Times Colonist

Son of hostage-taker tells B.C. coroner’s inquest his dad was ‘loving’ person

- The Canadian Press

BURNABY — A B.C. coroner’s jury has heard that a man who held his partner hostage and died in a spray of RCMP gunfire was a loving man who didn’t have the opportunit­y to “get clean” from his drug addictions.

A statement written by Jamie Perrin was read at the opening of the coroner’s inquest into the deaths of his father, Randy Crosson, and Crosson’s girlfriend Nona McEwan in a home in Surrey in March 2019.

Perrin’s statement said his father had a hard life and “didn’t have the opportunit­ies to get better and to get clean.”

“What you are about to hear is about a man on drugs, struggling with life. But this was not my dad. My dad was a loving, caring person who loved all us kids. I’m sorry for what he has done with life but hopefully today we can learn from this,” he said in the statement on Tuesday.

B.C.’s police watchdog cleared police of wrongdoing in a report that said RCMP officers shot and killed Crosson, but also accidental­ly hit McEwan with two bullets. She later died in hospital.

The Independen­t Investigat­ions Office said McEwan’s death was because of the actions of Crosson, who held her in front of him as a shield against police bullets. Its report said officers entered a home and found Crosson holding a knife to the woman’s neck with what appeared to be a gun in his other hand.

The office said a number of officers shot at Crosson, killing him at the scene, but McEwan was accidental­ly struck.

Forensic investigat­ors at the scene would later find what the report described as “a realisticl­ooking replica pistol.”

Brandon McEwan, Nona McEwan’s son, testified in person Tuesday that his mother was much loved and always tried to do at least one good deed a day.

“She was a great mother. We always had food in our stomach, a roof over our head. We always had clothes on our back and things that we needed or wanted,” he said through tears.

It was Brandon McEwan who called 911 the night of the police shooting because his father, who lived in a trailer on the same property where Nona McEwan and Crosson lived, heard a loud bang and a scream.

McEwan testified that he told the 911 operator that he believed his mom wasn’t safe inside the home with her boyfriend, who he thought had a gun.

The jury heard that Crosson had previously been in a fight with Brandon McEwan’s father and was told to leave the house.

Sgt. Chris Payette, a supervisor with the Surrey RCMP at the time, testified that they tried to get a response from anyone inside the house, making phone calls and banging on the walls with a metal tool. But they were not successful. That led to the decision to call the emergency response team, who are better trained to enter a home, he said.

Brandon McEwan said he stood a block away watching as a “tank” was brought in, and heard flashbangs near the site.

McEwan told a lawyer representi­ng the RCMP that he didn’t see the flashbangs or tear gas being deployed, but officers standing with him at the time explained what he was hearing.

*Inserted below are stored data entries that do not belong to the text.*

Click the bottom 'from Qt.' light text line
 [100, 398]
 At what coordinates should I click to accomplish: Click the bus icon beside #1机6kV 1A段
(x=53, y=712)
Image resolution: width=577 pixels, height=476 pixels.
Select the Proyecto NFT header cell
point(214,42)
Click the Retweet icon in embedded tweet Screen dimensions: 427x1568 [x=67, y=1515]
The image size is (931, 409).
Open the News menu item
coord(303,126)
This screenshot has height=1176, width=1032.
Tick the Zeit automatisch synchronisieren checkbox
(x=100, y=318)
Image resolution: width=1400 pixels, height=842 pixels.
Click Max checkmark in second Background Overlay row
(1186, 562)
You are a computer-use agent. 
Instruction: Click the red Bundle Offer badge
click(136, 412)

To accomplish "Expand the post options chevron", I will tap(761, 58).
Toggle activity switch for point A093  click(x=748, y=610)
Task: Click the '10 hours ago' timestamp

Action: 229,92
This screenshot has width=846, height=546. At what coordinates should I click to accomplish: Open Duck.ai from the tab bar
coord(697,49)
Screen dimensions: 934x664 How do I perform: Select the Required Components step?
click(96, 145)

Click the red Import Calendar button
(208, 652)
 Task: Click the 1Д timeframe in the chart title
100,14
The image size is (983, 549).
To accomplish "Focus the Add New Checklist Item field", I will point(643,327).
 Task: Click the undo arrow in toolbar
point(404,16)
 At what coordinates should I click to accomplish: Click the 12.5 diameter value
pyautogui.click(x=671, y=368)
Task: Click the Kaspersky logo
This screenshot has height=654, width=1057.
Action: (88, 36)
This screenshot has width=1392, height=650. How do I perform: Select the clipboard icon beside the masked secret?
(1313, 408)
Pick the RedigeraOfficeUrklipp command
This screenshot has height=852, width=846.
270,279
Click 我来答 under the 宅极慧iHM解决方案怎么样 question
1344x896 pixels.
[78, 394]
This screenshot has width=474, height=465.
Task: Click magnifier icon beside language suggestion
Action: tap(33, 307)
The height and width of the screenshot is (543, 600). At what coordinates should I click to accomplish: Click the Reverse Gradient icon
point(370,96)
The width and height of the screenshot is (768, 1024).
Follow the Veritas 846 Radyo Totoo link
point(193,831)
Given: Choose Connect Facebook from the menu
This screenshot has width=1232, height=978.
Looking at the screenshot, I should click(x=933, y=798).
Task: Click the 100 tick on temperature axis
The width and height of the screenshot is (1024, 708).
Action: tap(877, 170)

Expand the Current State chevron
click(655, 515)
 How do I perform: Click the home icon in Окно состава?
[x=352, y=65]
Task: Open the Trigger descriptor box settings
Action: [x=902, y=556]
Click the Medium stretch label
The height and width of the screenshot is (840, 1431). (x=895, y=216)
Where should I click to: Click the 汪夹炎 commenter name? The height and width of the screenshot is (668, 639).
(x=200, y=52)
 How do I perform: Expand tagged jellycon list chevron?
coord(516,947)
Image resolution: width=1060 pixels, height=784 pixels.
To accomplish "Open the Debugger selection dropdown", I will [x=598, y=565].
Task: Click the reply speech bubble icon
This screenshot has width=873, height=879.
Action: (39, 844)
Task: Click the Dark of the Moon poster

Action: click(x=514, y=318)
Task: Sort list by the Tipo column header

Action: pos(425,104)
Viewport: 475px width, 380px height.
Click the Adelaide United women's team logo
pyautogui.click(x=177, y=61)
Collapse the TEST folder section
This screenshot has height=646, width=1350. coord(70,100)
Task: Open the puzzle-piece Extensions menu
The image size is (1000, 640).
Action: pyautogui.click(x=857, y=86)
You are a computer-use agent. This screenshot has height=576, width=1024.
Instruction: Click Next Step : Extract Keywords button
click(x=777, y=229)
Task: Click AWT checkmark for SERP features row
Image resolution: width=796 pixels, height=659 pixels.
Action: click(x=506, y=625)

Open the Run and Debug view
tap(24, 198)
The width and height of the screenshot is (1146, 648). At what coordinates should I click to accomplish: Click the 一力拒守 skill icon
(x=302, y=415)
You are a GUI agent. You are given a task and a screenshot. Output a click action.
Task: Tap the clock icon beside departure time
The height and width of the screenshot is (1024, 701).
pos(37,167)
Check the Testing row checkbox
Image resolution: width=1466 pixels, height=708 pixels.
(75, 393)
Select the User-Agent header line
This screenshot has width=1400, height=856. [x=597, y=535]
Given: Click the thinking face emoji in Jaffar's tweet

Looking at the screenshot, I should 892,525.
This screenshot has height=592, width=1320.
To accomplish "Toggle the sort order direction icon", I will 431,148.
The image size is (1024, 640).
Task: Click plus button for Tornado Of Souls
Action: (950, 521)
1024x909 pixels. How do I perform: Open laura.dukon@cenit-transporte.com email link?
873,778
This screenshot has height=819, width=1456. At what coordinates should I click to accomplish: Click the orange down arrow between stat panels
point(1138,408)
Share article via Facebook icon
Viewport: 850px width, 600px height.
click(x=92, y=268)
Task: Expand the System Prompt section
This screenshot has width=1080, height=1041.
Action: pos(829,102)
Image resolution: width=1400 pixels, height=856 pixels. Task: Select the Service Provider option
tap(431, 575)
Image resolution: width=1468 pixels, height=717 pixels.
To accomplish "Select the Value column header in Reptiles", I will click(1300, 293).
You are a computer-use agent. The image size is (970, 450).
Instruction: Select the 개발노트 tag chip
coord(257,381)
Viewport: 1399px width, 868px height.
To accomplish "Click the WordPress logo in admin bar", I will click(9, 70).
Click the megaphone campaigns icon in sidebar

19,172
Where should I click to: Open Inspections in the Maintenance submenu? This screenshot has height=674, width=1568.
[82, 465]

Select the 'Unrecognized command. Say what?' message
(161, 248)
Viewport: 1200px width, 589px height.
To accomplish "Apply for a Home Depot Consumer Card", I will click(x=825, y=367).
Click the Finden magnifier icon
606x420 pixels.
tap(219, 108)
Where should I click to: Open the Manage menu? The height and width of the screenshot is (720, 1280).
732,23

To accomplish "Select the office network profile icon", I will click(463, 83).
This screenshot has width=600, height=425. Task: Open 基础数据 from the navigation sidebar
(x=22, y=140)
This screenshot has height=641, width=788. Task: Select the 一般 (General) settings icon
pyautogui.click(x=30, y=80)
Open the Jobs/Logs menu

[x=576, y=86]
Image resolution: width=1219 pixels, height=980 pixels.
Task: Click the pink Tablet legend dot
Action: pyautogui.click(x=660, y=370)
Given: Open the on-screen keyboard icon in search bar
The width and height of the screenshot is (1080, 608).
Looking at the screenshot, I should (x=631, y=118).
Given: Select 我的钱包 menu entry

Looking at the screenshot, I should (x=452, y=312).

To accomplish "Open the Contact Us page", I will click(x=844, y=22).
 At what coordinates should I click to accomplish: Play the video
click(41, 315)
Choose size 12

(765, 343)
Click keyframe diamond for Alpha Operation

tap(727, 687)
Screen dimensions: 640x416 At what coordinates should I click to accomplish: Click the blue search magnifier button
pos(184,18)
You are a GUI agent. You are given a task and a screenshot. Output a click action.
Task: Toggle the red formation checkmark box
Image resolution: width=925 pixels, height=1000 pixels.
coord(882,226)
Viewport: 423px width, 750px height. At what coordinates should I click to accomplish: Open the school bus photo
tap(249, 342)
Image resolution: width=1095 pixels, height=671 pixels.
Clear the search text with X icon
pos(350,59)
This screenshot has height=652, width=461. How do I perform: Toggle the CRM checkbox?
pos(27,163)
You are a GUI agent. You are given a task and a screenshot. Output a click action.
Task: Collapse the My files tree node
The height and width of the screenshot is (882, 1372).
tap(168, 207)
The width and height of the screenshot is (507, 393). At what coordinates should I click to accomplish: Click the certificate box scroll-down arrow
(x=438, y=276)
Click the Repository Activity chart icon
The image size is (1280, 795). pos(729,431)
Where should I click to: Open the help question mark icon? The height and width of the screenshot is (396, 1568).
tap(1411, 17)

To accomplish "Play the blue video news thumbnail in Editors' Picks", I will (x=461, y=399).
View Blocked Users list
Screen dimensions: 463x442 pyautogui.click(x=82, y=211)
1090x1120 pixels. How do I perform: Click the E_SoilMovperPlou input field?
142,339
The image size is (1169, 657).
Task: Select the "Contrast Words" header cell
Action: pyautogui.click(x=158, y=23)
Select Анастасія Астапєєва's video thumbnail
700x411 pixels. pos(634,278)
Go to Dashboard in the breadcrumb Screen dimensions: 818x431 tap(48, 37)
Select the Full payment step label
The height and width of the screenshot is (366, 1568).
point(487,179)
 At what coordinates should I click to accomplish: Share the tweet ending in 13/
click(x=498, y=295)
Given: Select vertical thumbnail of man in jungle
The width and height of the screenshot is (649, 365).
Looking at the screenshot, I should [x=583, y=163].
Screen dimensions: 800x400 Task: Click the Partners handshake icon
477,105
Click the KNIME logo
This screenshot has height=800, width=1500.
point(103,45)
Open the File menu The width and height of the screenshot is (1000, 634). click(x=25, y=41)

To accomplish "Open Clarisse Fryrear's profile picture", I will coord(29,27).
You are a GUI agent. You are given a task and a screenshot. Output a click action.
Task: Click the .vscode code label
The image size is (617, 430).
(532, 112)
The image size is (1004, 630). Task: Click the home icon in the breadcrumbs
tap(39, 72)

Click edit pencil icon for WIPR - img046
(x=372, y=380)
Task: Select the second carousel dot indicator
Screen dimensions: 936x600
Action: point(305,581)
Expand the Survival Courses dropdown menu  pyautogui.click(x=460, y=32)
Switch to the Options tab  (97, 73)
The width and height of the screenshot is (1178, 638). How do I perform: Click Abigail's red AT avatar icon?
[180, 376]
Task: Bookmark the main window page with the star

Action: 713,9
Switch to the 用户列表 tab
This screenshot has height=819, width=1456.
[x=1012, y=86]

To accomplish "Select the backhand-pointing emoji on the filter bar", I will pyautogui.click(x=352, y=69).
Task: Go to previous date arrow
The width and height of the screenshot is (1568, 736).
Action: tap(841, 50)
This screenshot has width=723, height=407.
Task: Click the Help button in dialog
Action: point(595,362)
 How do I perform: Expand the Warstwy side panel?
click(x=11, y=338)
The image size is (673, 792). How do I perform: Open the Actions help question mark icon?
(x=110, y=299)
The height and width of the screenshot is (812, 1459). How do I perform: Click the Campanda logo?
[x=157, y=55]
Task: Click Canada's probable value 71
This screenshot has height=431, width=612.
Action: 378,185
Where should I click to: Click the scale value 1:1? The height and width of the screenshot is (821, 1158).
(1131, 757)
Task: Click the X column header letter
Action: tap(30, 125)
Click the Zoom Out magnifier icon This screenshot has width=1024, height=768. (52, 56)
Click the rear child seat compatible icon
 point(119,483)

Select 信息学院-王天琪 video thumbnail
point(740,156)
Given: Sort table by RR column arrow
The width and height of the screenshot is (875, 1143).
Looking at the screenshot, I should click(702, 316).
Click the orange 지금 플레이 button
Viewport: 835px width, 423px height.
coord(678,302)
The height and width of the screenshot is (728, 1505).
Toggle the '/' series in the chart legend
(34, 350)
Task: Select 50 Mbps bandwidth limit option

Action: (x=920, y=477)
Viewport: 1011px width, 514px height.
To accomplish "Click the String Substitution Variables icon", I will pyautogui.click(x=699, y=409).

“These guys are supposed to be trained profession­als, and they didn’t seem that profession­al in my eyes,” he said.

Kali Cosmo, who lived in an apartment in the basement of the house, said Crosson “terrorized her” while she lived there, often yelling and staying up late into the night, and leaving “mean notes” on her car.

She told the jury that in the days leading up to police confrontat­ion, Nona McEwan was pleased because Crosson was supposed to be leaving the house and “she expressed happiness that she would be able to discover herself and live for herself.”

The jury heard that Crosson was diagnosed as bipolar at a time when he was in prison.

The inquest is expected to continue for two weeks.